Sustainable generative AI: UCLA develops novel light-based system

Today's popular chatbots and image generators have a severe downside for the environment.

These examples of generative artificial intelligence leave a substantial carbon footprint due to outsized energy demands. At the same time, the large amount of water used to cool the equipment behind generative AI depletes a finite resource that humans, other animals and plants need in order to survive. Additionally, running such models requires massive computational infrastructure, raising concerns about their long-term sustainability.

Now, researchers at the UCLA Samueli School of Engineering have unveiled a technology that may usher in a new era of sustainable generative AI. The team has created models capable of producing novel images using photonics - a form of computing based in light, in the same way traditional electronics are based in electrical signals. The study, published in Nature, presents a new paradigm that could dramatically reduce energy consumption while making possible scalable, high-performance content generation.

Instead of relying solely on digital computation, the researchers' system performs the generative process optically - harnessing the speed of light and its inherent advantages for parallel processing to produce images in a single pass. By doing so, the team addresses one of generative AI's greatest bottlenecks: balancing performance with efficiency.
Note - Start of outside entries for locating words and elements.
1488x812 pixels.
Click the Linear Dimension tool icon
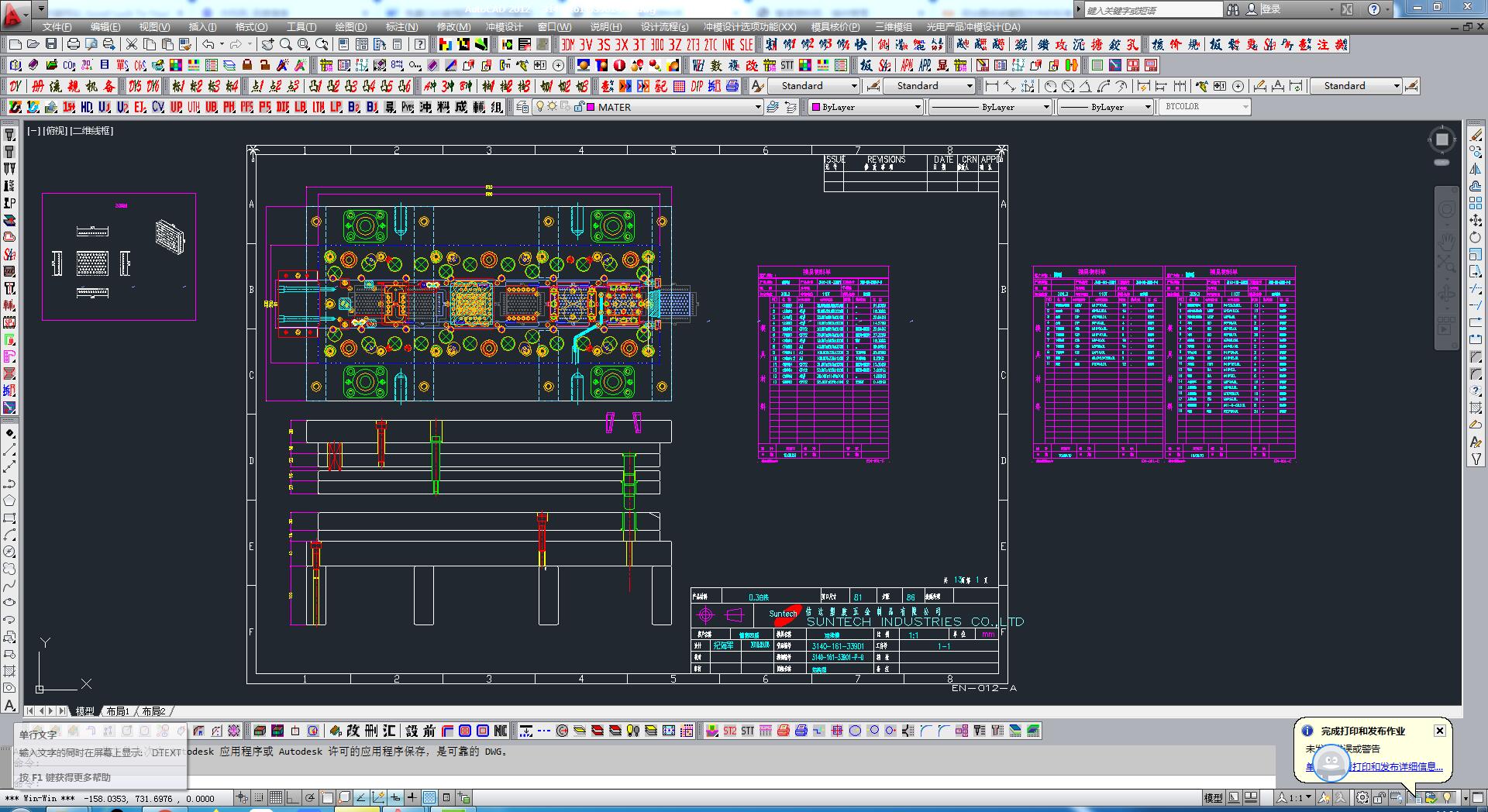(991, 86)
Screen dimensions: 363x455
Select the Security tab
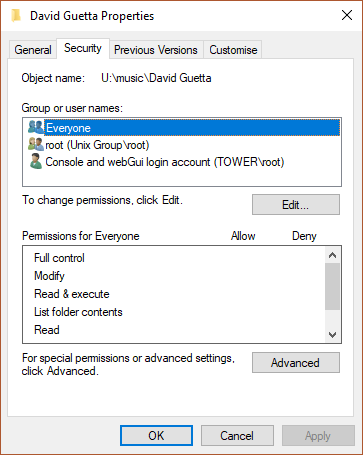tap(83, 49)
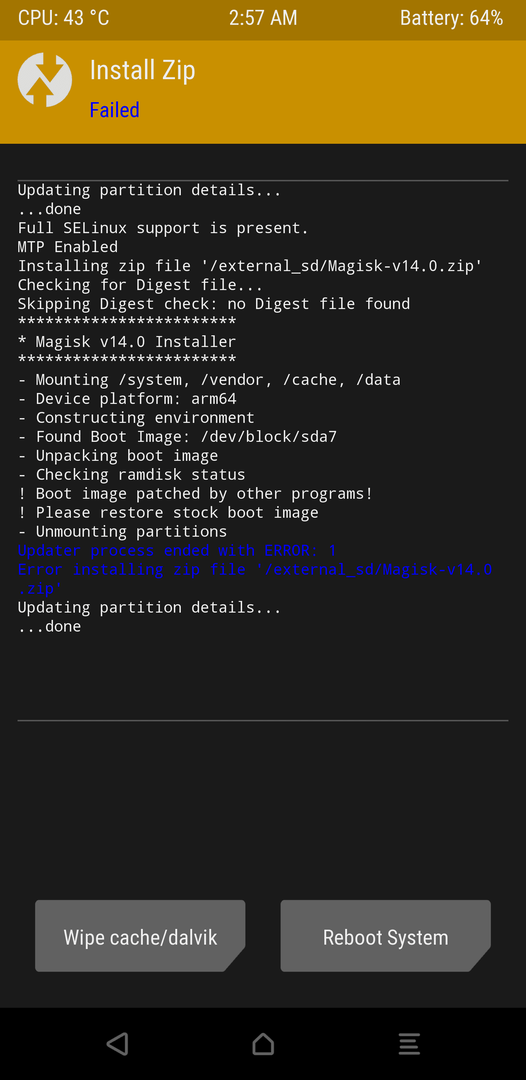Tap the TWRP logo icon
Viewport: 526px width, 1080px height.
click(45, 80)
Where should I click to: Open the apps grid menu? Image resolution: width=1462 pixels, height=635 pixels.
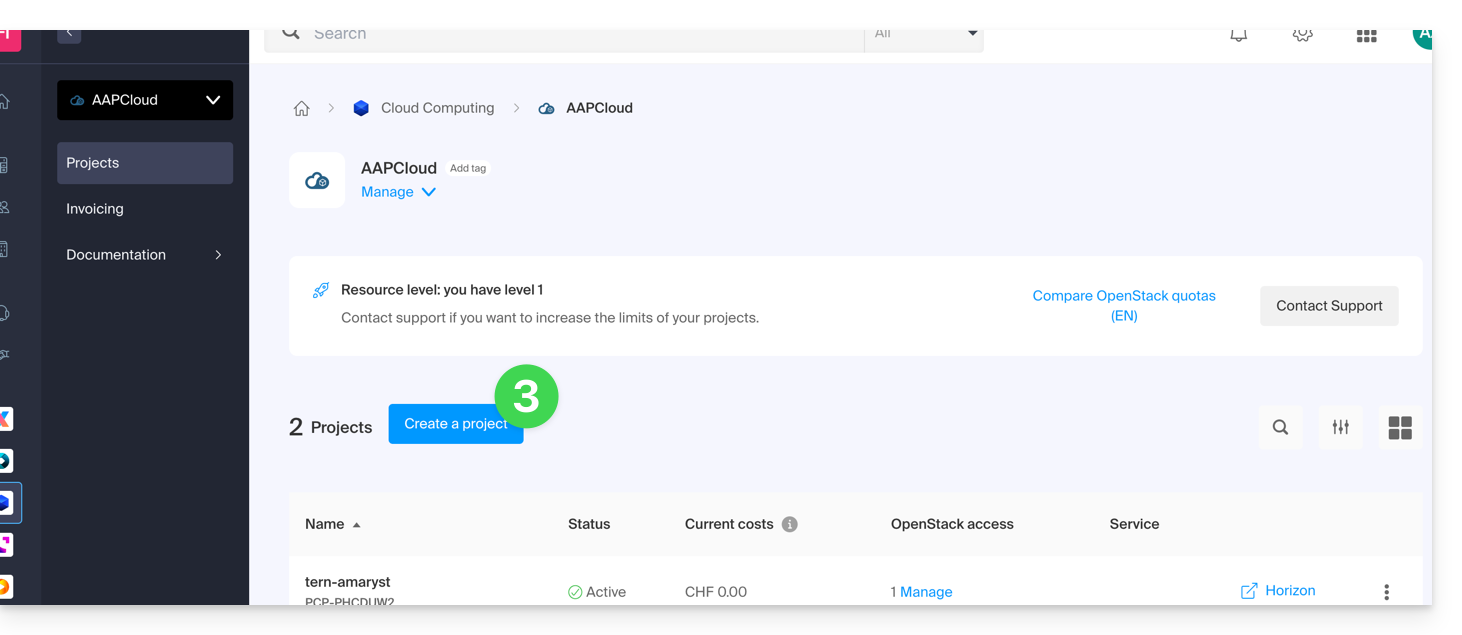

"Our work shows that optics can be harnessed to perform generative AI tasks at scale," said senior author Aydogan Ozcan, the Volgenau Professor of Engineering Innovation and professor of electrical and computer engineering and of bioengineering at UCLA Samueli. "By eliminating the need for heavy, iterative digital computation during image inference, optical generative models like ours open the door to snapshot, energy-efficient AI systems that could transform everyday technologies."

The models developed by Ozcan and his colleagues train a digital encoder and an optical decoder together as one system. In contrast to the hundreds to thousands of iterative steps required by today's generative AI models, this process generates images in a snapshot and requires no additional computation beyond the initial digital encoding and the successive optical decoding step. The new system also has flexibility; the same optical hardware can perform multiple tasks with simple updates to the encoder and decoder hardware.

To validate their approach, the researchers demonstrated both numerical and experimental results across diverse datasets. The models generated new images of handwritten digits, fashion items, butterflies and human faces. The optically generated outputs were shown to be statistically comparable to those from current advanced models, based on standard image quality metrics. The researchers also tested the system on artwork inspired by Vincent van Gogh using the optical generative model and compared its results against a teacher digital diffusion model - a powerful AI system that gradually refines random noise into detailed images through hundreds of iterative steps.

While the teacher model required 1,000 computational steps per image, the optical model generated each artwork in a single step per illumination wavelength during the experiment with visually comparable results. The optical model also used only a fraction of the energy per image required by the iterative digital diffusion process, demonstrating that light-based computation can produce high-quality artistic images efficiently.

Beyond efficiency and versatility, the optical generative models can provide built-in privacy and security. Multiple generated patterns or images can be simultaneously encoded using different wavelengths of light and only decoded with unique matched decoder surfaces. This physical "key-lock" mechanism ensures that unauthorized viewers cannot reconstruct the generated images made for individual authorized users, offering new opportunities for securing communication, foiling counterfeits and personalizing content delivery.

The researchers also point to the potential of integrating optical generative models into wearable and portable devices, where compact, low-power designs are essential. These models could be embedded directly in smart glasses, augmented and virtual reality headsets, or mobile platforms, enabling real-time, on-the-go generative AI.

Broader implications for lowering the energy footprint and water waste of AI hold promise for sustainable deployment at scale. Potential applications extend across biomedical imaging, diagnostics, immersive media and edge computing applications that process data from the cloud on devices local to users.

The study's first author is Shiqi Chen, a UCLA Samueli postdoctoral researcher in Ozcan's research group. Other co-authors are Yuhang Li, Yuntian Wang and Hanlong Chen - all current or former doctoral students advised by Ozcan. Ozcan is also the associate director for entrepreneurship, industry and academic exchange at the California NanoSystems Institute at UCLA, and a professor with the Howard Hughes Medical Institute.

The study was supported by UCLA Samueli's V. M. Watanabe Excellence in Research Award.

Wayne Lewis contributed to this story.